# [Data for this exercise]
═══
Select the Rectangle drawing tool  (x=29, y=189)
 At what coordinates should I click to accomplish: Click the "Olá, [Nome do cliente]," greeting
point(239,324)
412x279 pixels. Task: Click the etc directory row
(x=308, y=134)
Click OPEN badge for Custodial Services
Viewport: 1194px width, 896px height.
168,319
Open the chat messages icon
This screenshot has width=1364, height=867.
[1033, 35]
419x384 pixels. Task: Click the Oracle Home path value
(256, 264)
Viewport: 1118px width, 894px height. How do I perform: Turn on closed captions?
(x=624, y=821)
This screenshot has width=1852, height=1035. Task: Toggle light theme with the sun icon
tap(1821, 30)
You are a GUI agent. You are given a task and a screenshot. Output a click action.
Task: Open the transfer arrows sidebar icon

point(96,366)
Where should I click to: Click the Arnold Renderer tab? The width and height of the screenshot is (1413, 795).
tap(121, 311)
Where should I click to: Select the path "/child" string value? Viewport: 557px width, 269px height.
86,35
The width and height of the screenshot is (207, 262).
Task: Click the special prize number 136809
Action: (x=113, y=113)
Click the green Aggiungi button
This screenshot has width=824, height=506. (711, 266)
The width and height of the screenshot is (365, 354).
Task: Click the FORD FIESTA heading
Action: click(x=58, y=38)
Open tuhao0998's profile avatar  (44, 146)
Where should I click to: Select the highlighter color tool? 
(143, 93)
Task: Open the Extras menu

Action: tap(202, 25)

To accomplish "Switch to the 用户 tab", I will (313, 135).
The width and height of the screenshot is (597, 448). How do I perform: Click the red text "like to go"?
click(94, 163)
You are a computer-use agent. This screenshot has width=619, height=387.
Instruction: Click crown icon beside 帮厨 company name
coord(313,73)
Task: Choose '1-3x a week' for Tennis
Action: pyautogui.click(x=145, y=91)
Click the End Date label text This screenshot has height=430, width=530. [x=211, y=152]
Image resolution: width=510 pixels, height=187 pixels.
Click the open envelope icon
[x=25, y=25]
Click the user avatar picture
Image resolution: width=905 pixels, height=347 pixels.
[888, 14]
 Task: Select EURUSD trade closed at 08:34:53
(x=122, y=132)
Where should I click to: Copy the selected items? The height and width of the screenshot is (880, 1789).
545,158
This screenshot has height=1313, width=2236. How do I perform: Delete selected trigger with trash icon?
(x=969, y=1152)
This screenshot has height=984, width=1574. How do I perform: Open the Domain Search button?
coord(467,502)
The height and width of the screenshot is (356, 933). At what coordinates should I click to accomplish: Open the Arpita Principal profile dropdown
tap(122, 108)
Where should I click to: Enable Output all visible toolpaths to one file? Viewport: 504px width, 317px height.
═══
# [Written task]
Copy all the records above, substituting "Where do I click to" for each occurrence of "Where should I click to" and leaving everything else unchanged.

# [Written solution]
Select the Rectangle drawing tool  (x=29, y=189)
 At what coordinates should I click to accomplish: Click the "Olá, [Nome do cliente]," greeting
point(239,324)
412x279 pixels. Task: Click the etc directory row
(x=308, y=134)
Click OPEN badge for Custodial Services
Viewport: 1194px width, 896px height.
168,319
Open the chat messages icon
This screenshot has width=1364, height=867.
[1033, 35]
419x384 pixels. Task: Click the Oracle Home path value
(256, 264)
Viewport: 1118px width, 894px height. How do I perform: Turn on closed captions?
(x=624, y=821)
This screenshot has width=1852, height=1035. Task: Toggle light theme with the sun icon
tap(1821, 30)
You are a GUI agent. You are given a task and a screenshot. Output a click action.
Task: Open the transfer arrows sidebar icon

point(96,366)
Where do I click to: Click the Arnold Renderer tab? The width and height of the screenshot is (1413, 795).
tap(121, 311)
Where do I click to: Select the path "/child" string value? Viewport: 557px width, 269px height.
86,35
The width and height of the screenshot is (207, 262).
Task: Click the special prize number 136809
Action: (x=113, y=113)
Click the green Aggiungi button
This screenshot has width=824, height=506. (711, 266)
The width and height of the screenshot is (365, 354).
Task: Click the FORD FIESTA heading
Action: click(x=58, y=38)
Open tuhao0998's profile avatar  (44, 146)
Where do I click to: Select the highlighter color tool? 
(143, 93)
Task: Open the Extras menu

Action: tap(202, 25)

To accomplish "Switch to the 用户 tab", I will (313, 135).
The width and height of the screenshot is (597, 448). How do I perform: Click the red text "like to go"?
click(94, 163)
You are a computer-use agent. This screenshot has width=619, height=387.
Instruction: Click crown icon beside 帮厨 company name
coord(313,73)
Task: Choose '1-3x a week' for Tennis
Action: pyautogui.click(x=145, y=91)
Click the End Date label text This screenshot has height=430, width=530. [x=211, y=152]
Image resolution: width=510 pixels, height=187 pixels.
Click the open envelope icon
[x=25, y=25]
Click the user avatar picture
Image resolution: width=905 pixels, height=347 pixels.
[888, 14]
 Task: Select EURUSD trade closed at 08:34:53
(x=122, y=132)
Where do I click to: Copy the selected items? The height and width of the screenshot is (880, 1789).
545,158
This screenshot has height=1313, width=2236. How do I perform: Delete selected trigger with trash icon?
(x=969, y=1152)
This screenshot has height=984, width=1574. How do I perform: Open the Domain Search button?
coord(467,502)
The height and width of the screenshot is (356, 933). At what coordinates should I click to accomplish: Open the Arpita Principal profile dropdown
tap(122, 108)
Where do I click to: Enable Output all visible toolpaths to one file? Viewport: 504px width, 317px height.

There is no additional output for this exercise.